● What you need to do
Beginning with the line that holds "The image size is (1300, 878).", output every remaining line of the material below exactly, and include none of the pictures.

● Data supplied
* * *
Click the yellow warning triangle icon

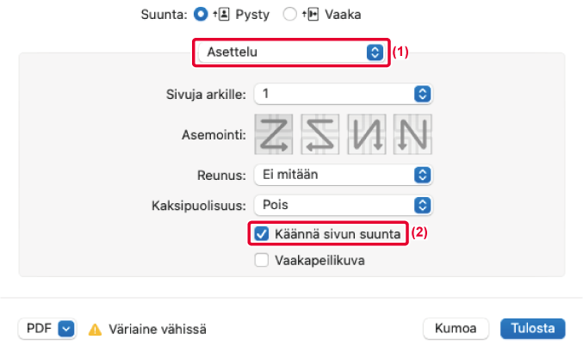[96, 330]
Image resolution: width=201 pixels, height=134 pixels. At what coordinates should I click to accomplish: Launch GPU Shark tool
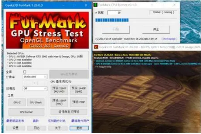tap(36, 102)
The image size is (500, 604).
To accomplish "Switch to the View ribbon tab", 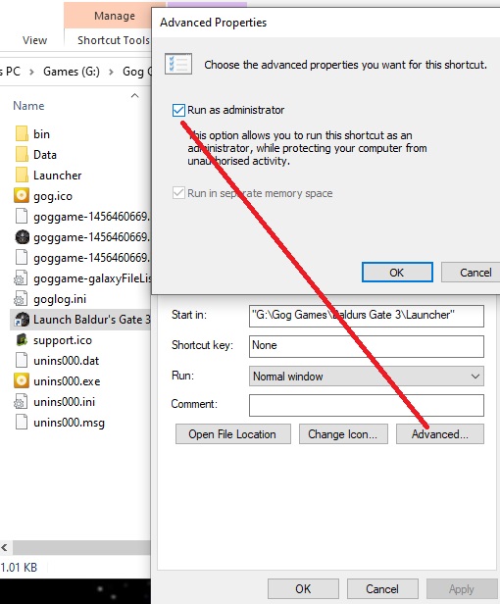I will (x=34, y=40).
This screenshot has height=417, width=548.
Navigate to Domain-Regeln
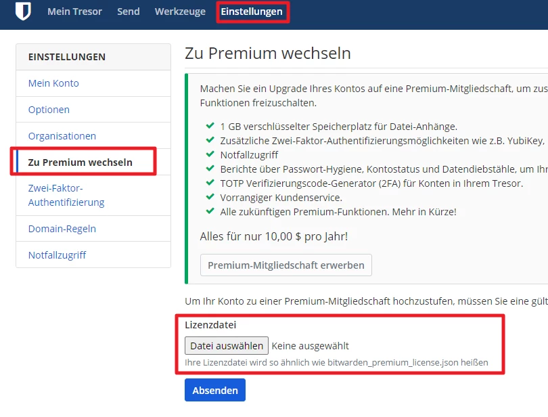coord(62,229)
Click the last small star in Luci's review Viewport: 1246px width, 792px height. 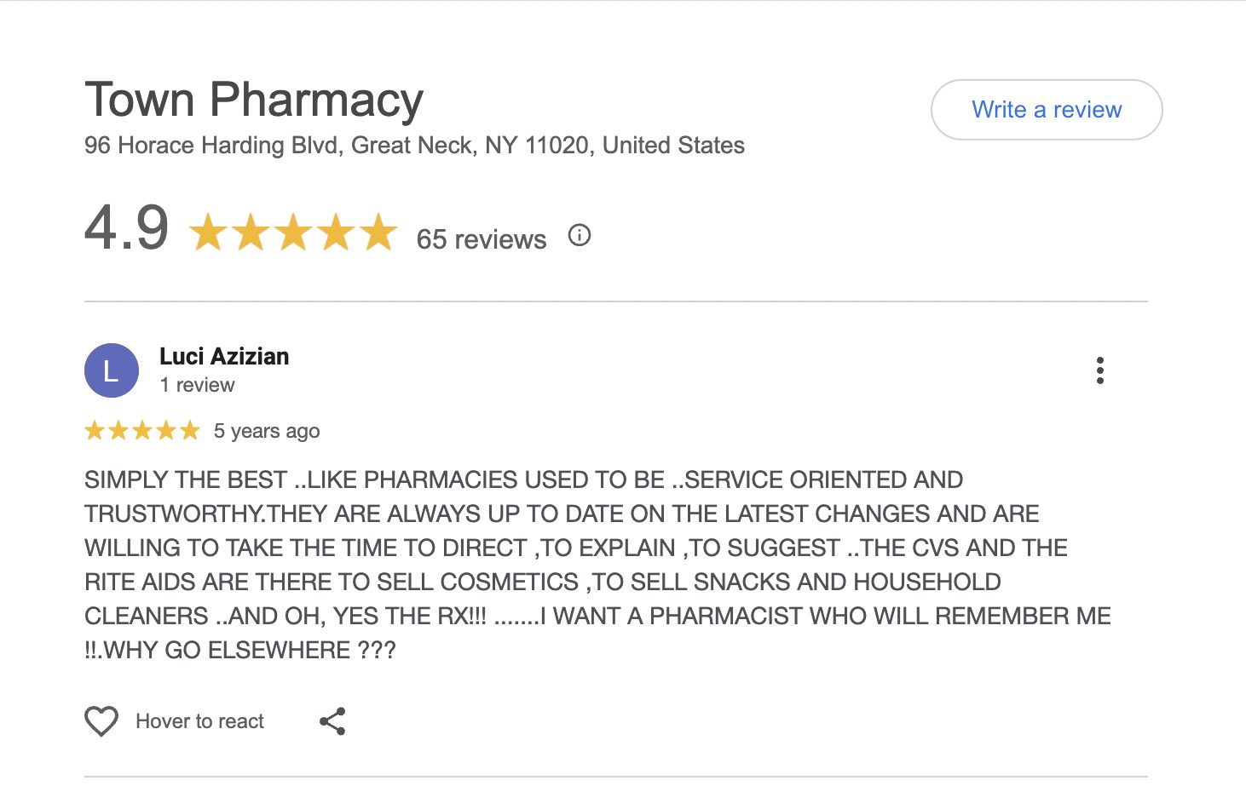pos(190,431)
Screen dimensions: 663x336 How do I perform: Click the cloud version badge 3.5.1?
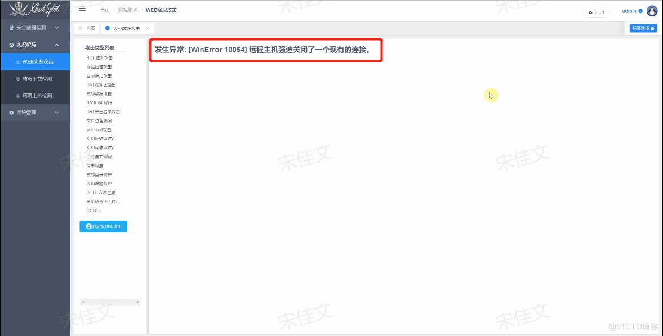pos(596,11)
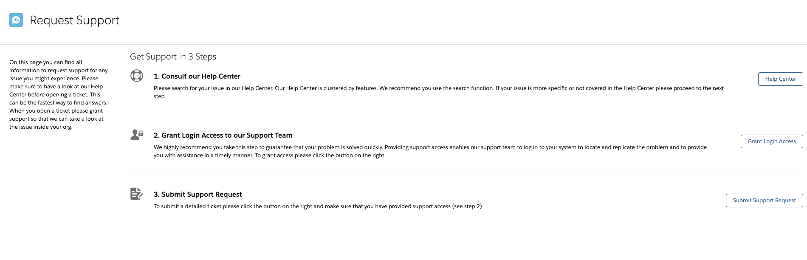Screen dimensions: 807x260
Task: Click the Grant Login Access button
Action: (771, 141)
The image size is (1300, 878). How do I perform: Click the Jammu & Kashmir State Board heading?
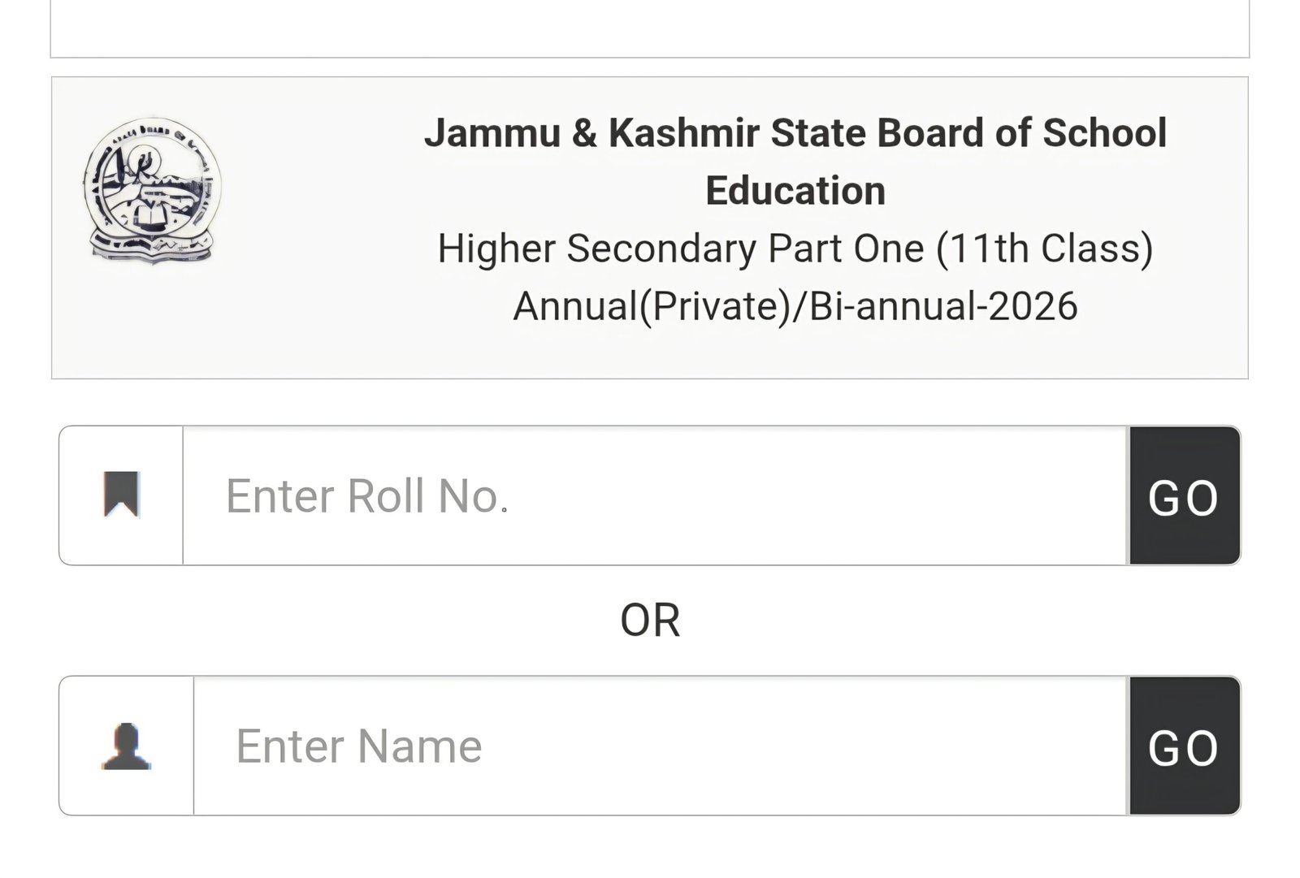coord(795,162)
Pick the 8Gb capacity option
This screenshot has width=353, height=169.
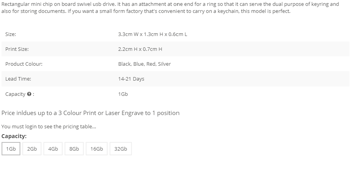(74, 149)
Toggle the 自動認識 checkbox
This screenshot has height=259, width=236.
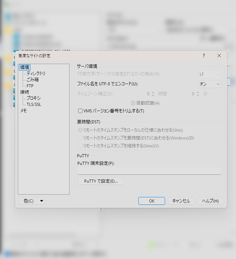pos(133,103)
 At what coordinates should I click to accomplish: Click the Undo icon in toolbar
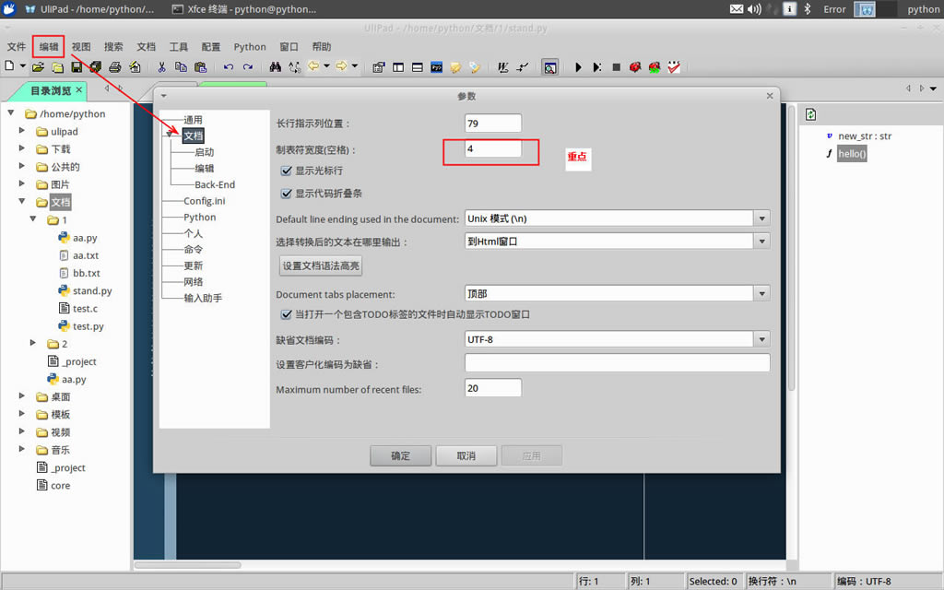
* * *
● Completed task
The image size is (1300, 878). How do I perform: Click the Jammu & Kashmir State Board heading?
coord(795,162)
Pick the 8Gb capacity option
This screenshot has width=353, height=169.
(74, 149)
Toggle the 自動認識 checkbox
This screenshot has height=259, width=236.
pos(133,103)
 At what coordinates should I click to accomplish: Click the Undo icon in toolbar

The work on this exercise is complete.